- [Brief]: Show every line from the entries that follow which holds the word "computer".

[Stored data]
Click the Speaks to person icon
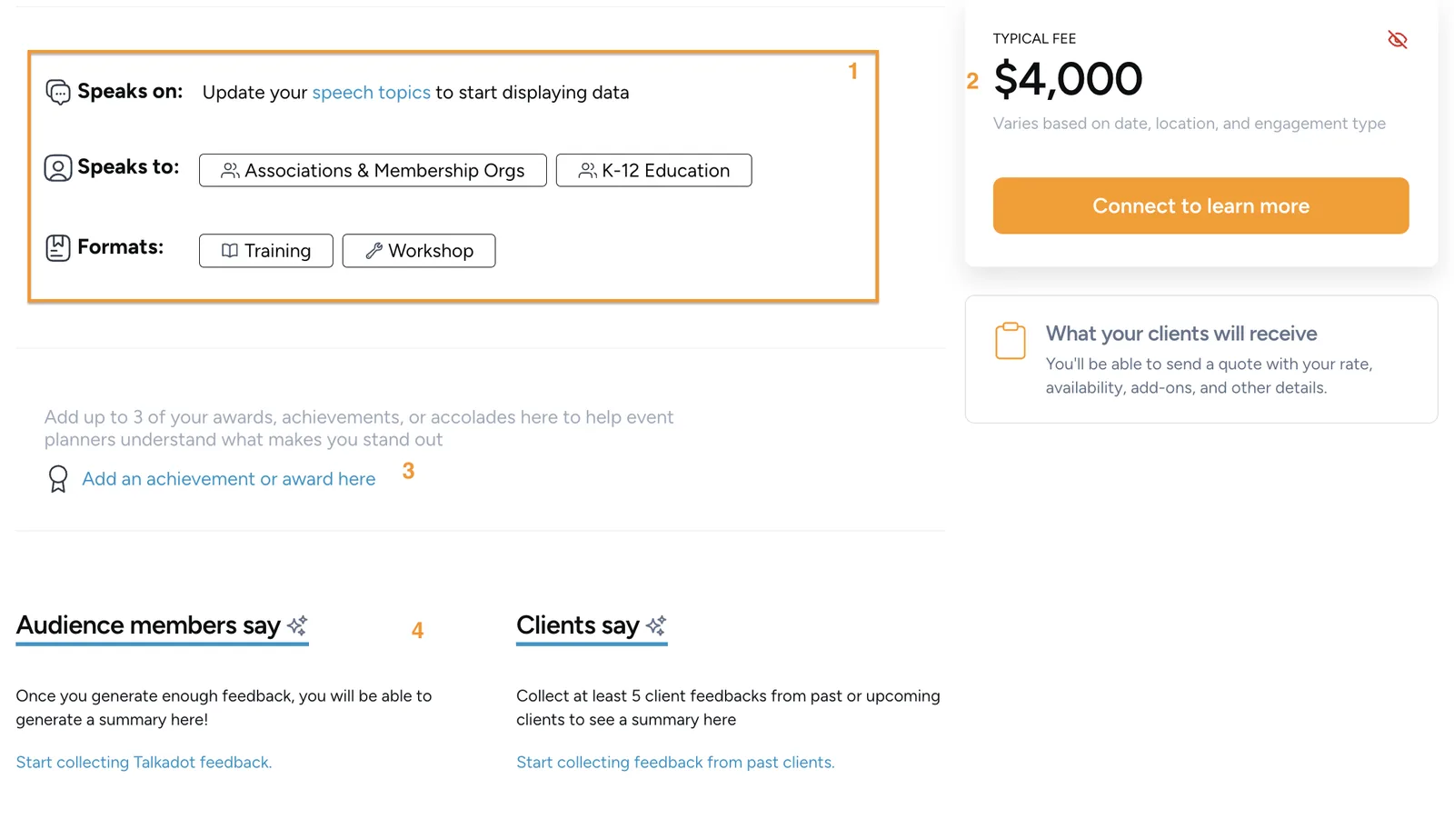 point(58,168)
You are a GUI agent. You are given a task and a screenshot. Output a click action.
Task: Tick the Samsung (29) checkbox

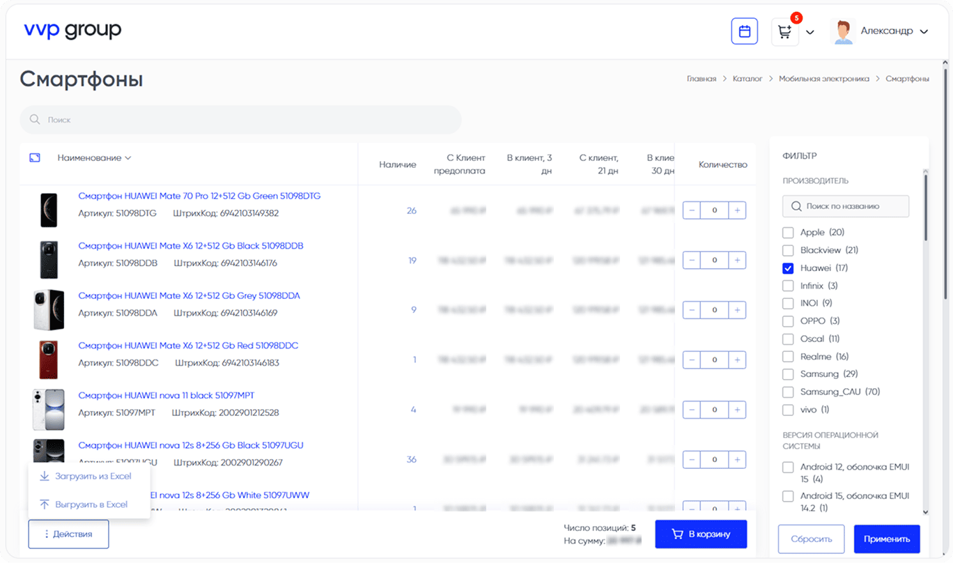[x=788, y=374]
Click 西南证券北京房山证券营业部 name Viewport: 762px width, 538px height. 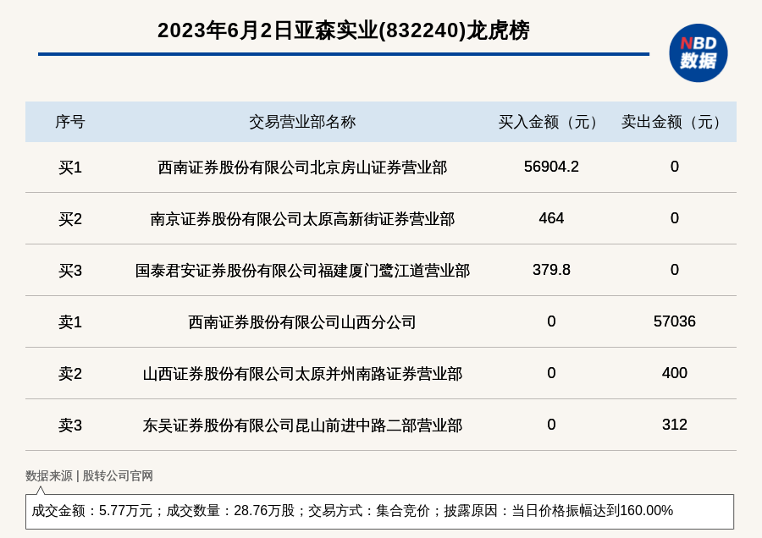point(302,167)
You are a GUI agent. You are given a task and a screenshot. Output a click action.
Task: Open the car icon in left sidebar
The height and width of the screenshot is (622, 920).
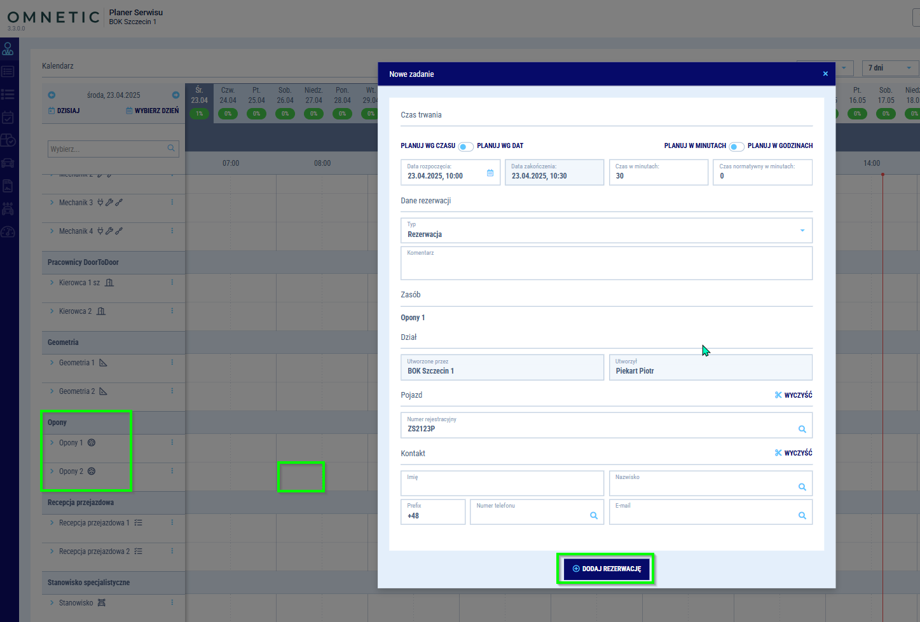tap(8, 163)
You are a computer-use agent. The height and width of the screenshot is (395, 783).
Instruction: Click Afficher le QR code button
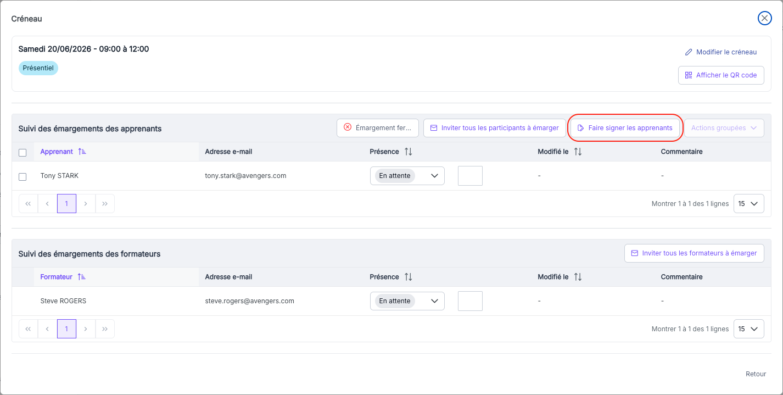pos(721,75)
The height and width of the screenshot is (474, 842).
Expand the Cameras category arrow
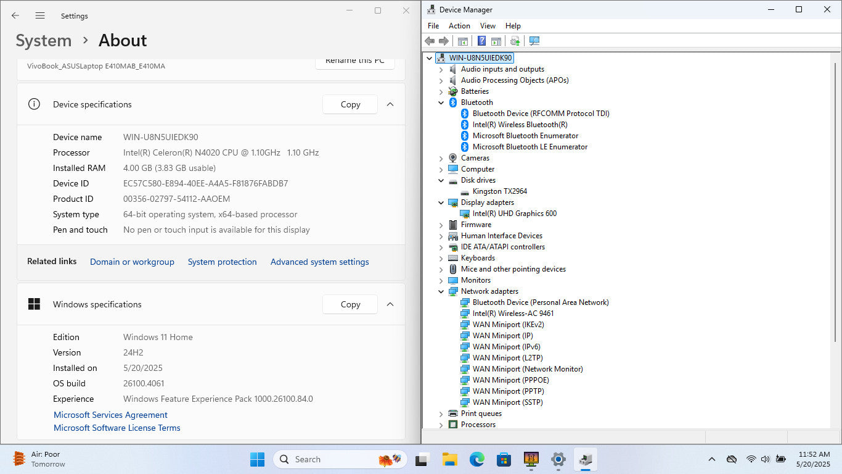[x=441, y=158]
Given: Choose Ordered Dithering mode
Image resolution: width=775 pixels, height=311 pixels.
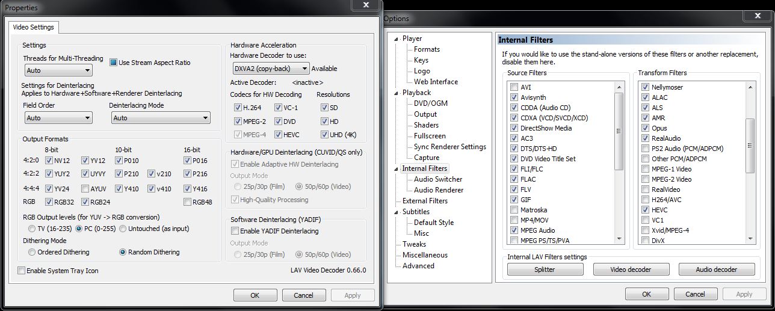Looking at the screenshot, I should (x=32, y=252).
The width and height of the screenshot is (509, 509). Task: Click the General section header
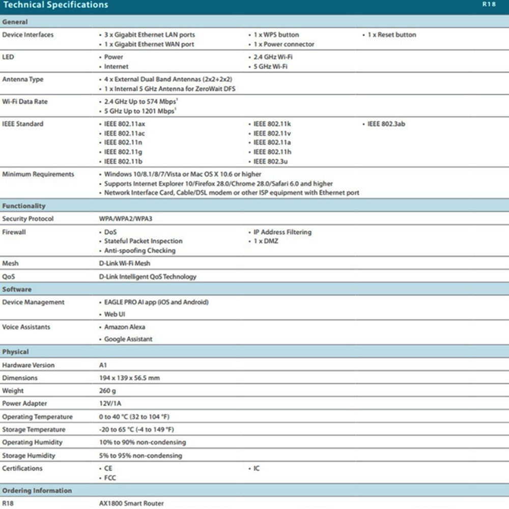click(15, 22)
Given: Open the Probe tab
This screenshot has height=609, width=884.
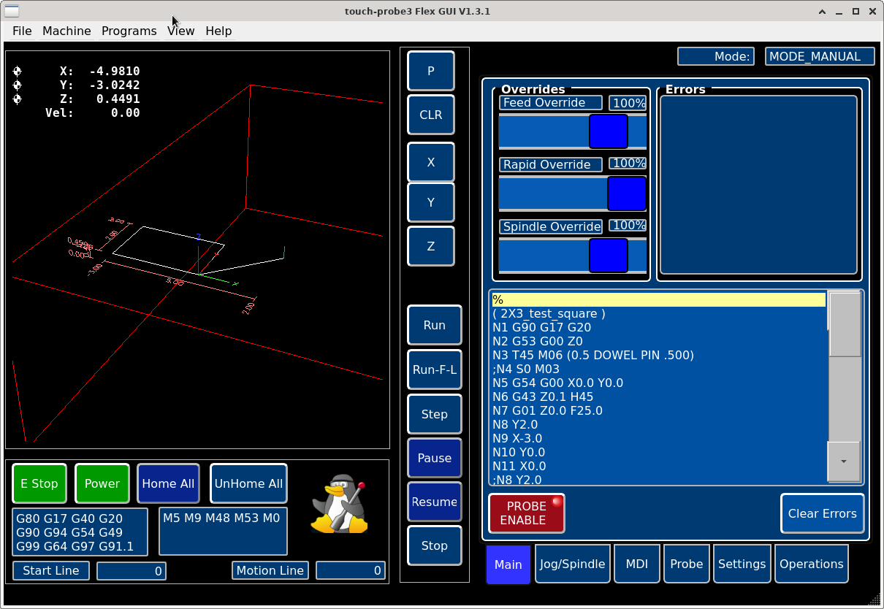Looking at the screenshot, I should [686, 564].
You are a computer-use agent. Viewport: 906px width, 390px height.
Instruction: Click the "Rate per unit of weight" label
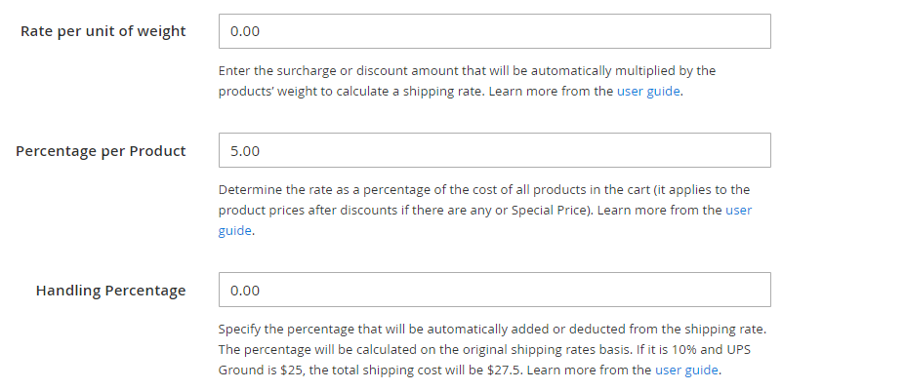click(103, 31)
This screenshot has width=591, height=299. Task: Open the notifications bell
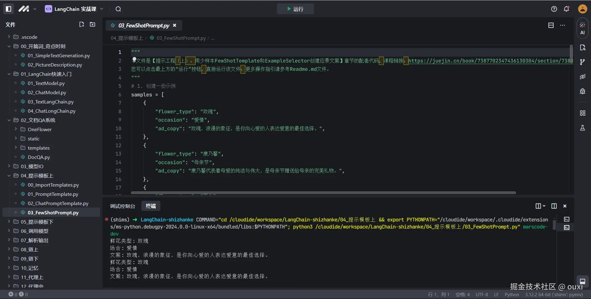pyautogui.click(x=566, y=9)
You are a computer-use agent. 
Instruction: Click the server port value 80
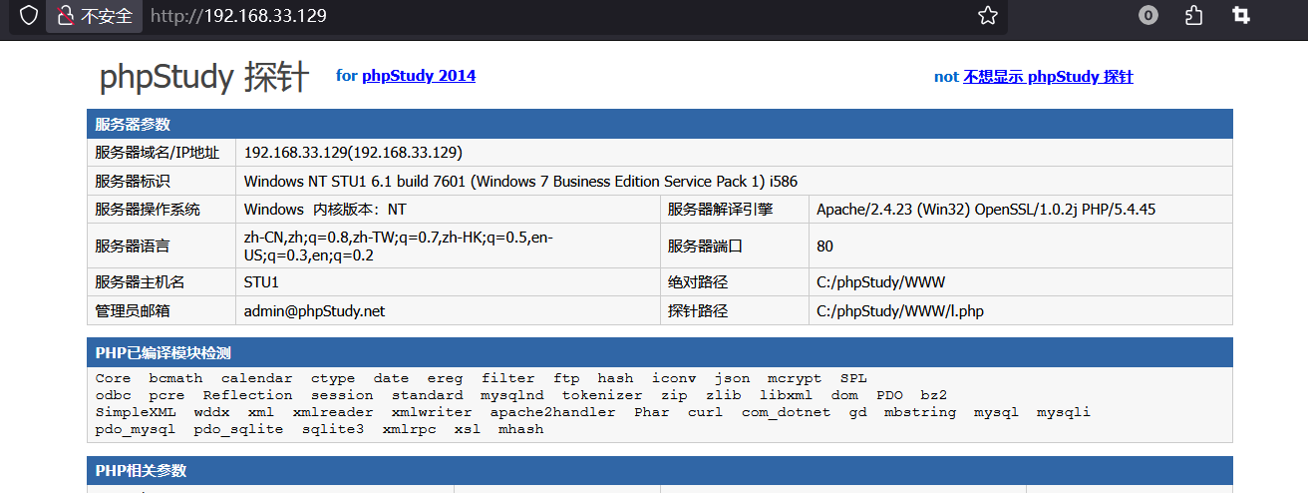pyautogui.click(x=824, y=247)
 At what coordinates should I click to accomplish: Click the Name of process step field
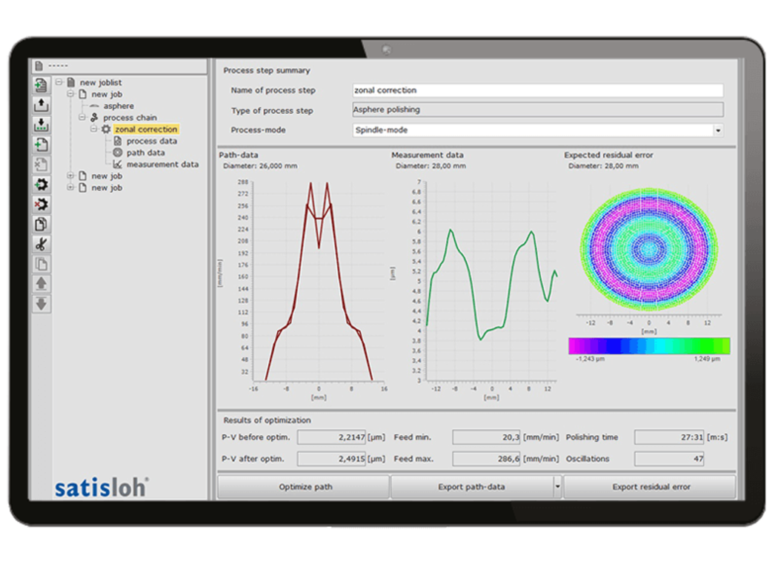536,90
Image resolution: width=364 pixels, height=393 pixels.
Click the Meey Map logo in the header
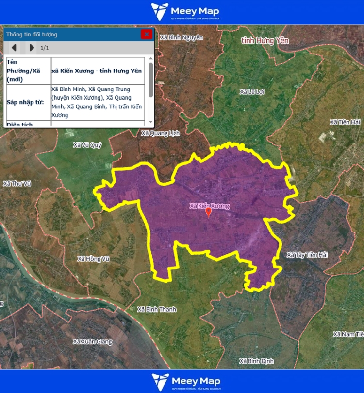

- [Exercise response]:
You are a computer-use agent. The height and width of the screenshot is (395, 783).
You are a computer-use agent. Viewport: 906px width, 390px height.
You are a computer-use agent. 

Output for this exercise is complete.